Ministers and MPs knew that if they gave Moncrieff a story, within minutes it would reach newspaper, radio and TV newsrooms throughout the country and maybe the world via the PA service.

The combination of his own industry, integrity and the PA network brought him many exclusives – rarely acknowledged by national newspapers who used them under their own by-lines. He was the undisputed master of the political offbeat story.

Moncrieff’s menagerie of backbench MPs, always ready to respond to his call for ‘a few of the well-chosen’ on a topical issue, was a Westminster institution.

They knew they would get publicity – and Moncrieff got his story.

Some reached the top: Lord Tebbit, then Moncrieff’s own MP for Chingford, met him regularly in the Royal Oak, opposite the reporter’s modest terraced home. And Mr Tebbit granted Moncrieff an interview as he recovered in the Royal Sussex Hospital following the IRA’s bombing of the Grand Hotel in Brighton in 1984.

The late Geoffrey Dickens eagerly accepted Moncrieff’s suggestion he take up the paedophile issue in parliament, but knew so little about it that he referred to ‘Fidopiles’.

Moncrieff was genuinely modest but never fawned over or flattered politicians.

And although generally benign in his attitude to others, he had a way of paying off scores.

Holding that one senior politician had let him down by questioning one of his stories, Moncrieff bided his time.

When the same politician developed a habit of missing the train while on a whistle-stop tour, he made sure everyone got to read about it.  

US general Al Haig broke off in the middle of a news conference during the Falklands crisis to stare incredulously at Moncrieff’s crumpled trousers.

‘Where did you get those pants?’ he asked.

‘From a pants shop of course,’ Moncrieff retorted.

For many years Moncrieff was said by his colleagues to have existed on a diet of draught Guinness. A group of MPs presented him with a framed share in the company to acknowledge his contribution to its profitability.

There were even rumours that a supply was smuggled into Saudi Arabia during a visit.

But in 1983, in a Road to Damascus conversion, he switched to lemonade and food.

His explanation was that to enliven a Labour Party conference in Blackpool he popped into a clairvoyants’ gathering for a reading of new leader Neil Kinnock’s future.

‘Madame Fifi looked at me and said: ”I’ll tell you this for nothing – if you don’t give up drink you’ll be dead within a year”,’ was his version.

It was probably the one time in his life Moncrieff took medical advice.

Other journalists regarded him with a mixture of affection, respect and even awe.

Invited to give the address at a memorial service in St Margaret’s, Westminster, for the political editor of The Sun, Moncrieff decided to tell anecdotes about the stories they had covered together.

Soon the congregation was roaring with laughter.

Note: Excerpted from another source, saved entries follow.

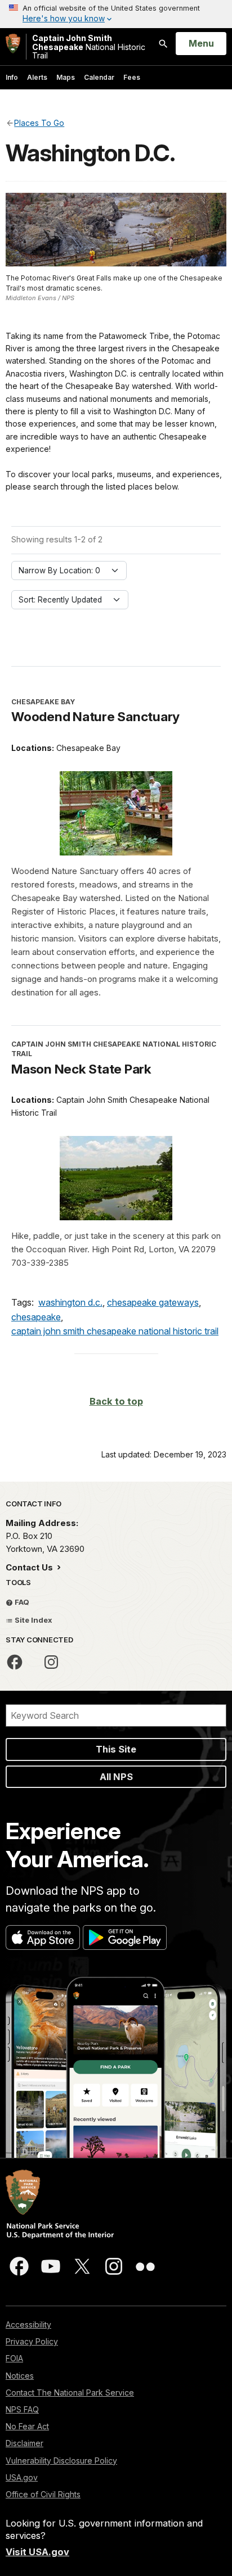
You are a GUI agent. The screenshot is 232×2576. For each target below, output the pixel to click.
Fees (131, 77)
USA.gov (22, 2477)
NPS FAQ (22, 2409)
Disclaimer (24, 2443)
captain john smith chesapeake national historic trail (114, 1331)
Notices (20, 2375)
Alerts (37, 77)
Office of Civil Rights (43, 2494)
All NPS (116, 1776)
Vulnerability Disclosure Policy (61, 2460)
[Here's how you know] (116, 14)
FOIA (14, 2358)
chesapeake (36, 1317)
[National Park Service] (13, 43)
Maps (65, 77)
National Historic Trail (88, 47)
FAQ (21, 1601)
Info (12, 77)
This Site (116, 1749)
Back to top (116, 1401)
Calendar (99, 77)
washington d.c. (70, 1302)
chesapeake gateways (153, 1302)
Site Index (32, 1619)
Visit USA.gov (37, 2551)
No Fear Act (27, 2426)
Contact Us (30, 1567)
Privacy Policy (32, 2341)
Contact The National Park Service (70, 2392)
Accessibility (28, 2324)
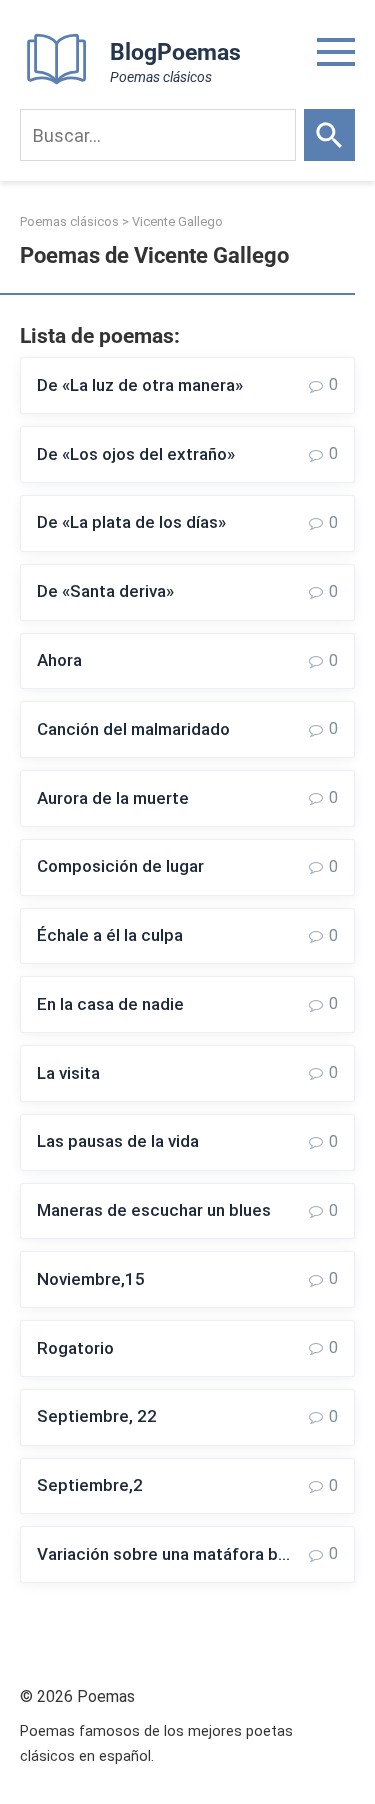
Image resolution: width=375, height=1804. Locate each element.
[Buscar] (329, 135)
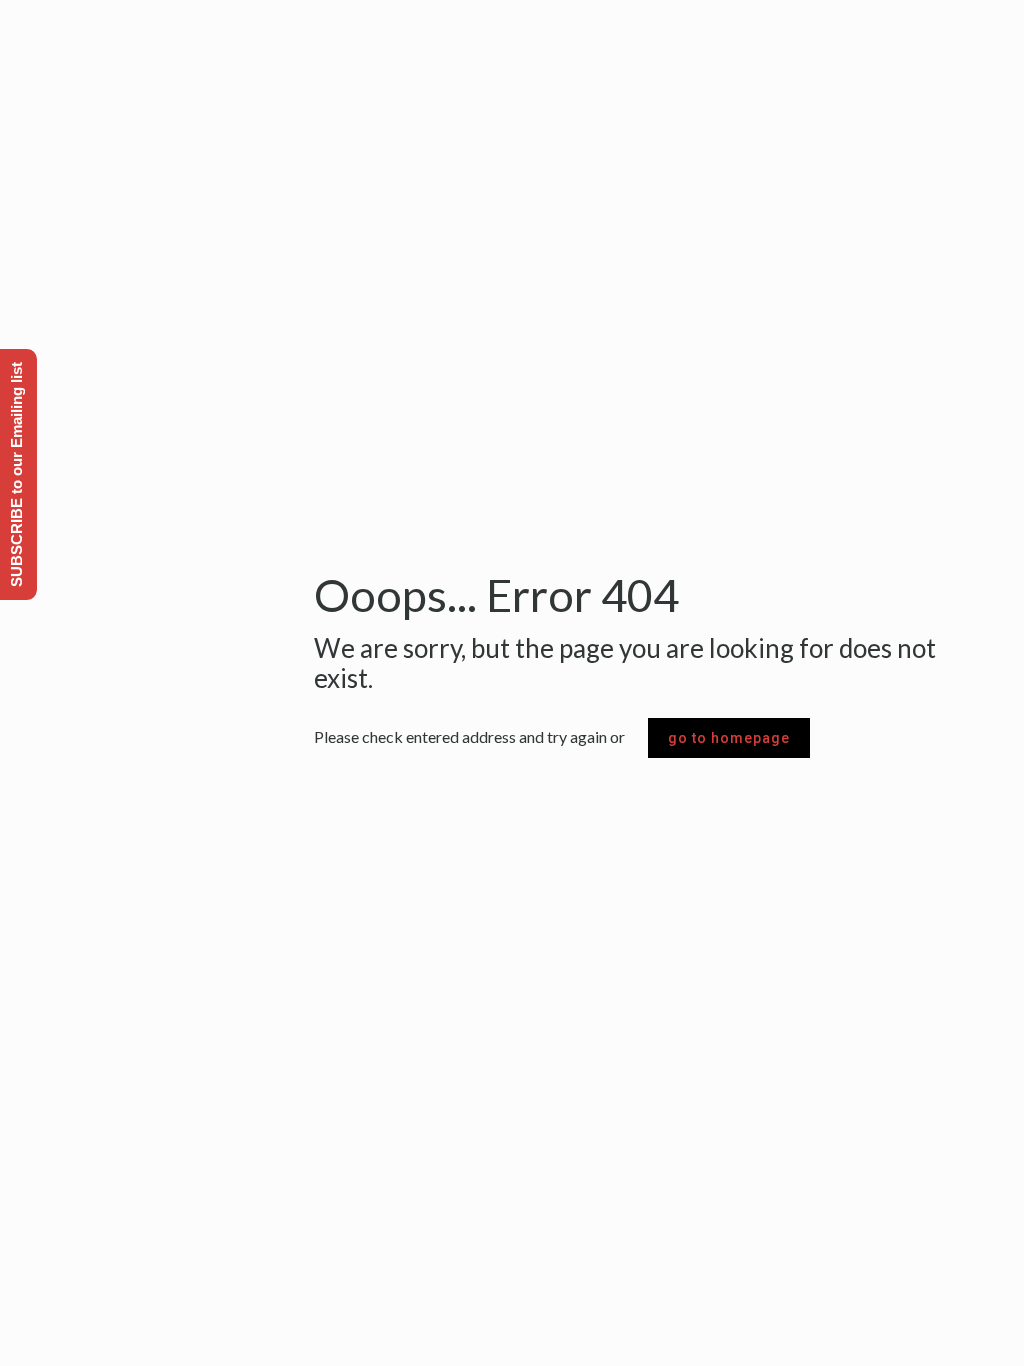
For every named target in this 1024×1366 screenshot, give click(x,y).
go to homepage (729, 738)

A group of Italian tourists, barred from entry because a memorial service was in progress, asked: ‘How can that be? Everyone is laughing.’  

David Chipp, the PA Editor-in-Chief who promoted him to political editor, said: ‘A great reporter.’

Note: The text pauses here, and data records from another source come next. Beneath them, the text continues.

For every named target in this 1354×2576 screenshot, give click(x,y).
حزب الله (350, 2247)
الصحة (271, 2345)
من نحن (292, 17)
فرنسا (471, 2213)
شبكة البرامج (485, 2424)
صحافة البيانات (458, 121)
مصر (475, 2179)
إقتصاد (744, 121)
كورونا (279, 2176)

Despite his supposed retirement, Moncrieff, remained a familiar face at Westminster and in 2007 a new catering area was named after him. The then 75-year-old said he was ‘hugely honoured’ that the media bar and food area was to be called Moncrieff’s when it reopened after being refurbished.

He said he was ‘tickled pink’ at the prospect of seeing his name immortalised in the watering hole.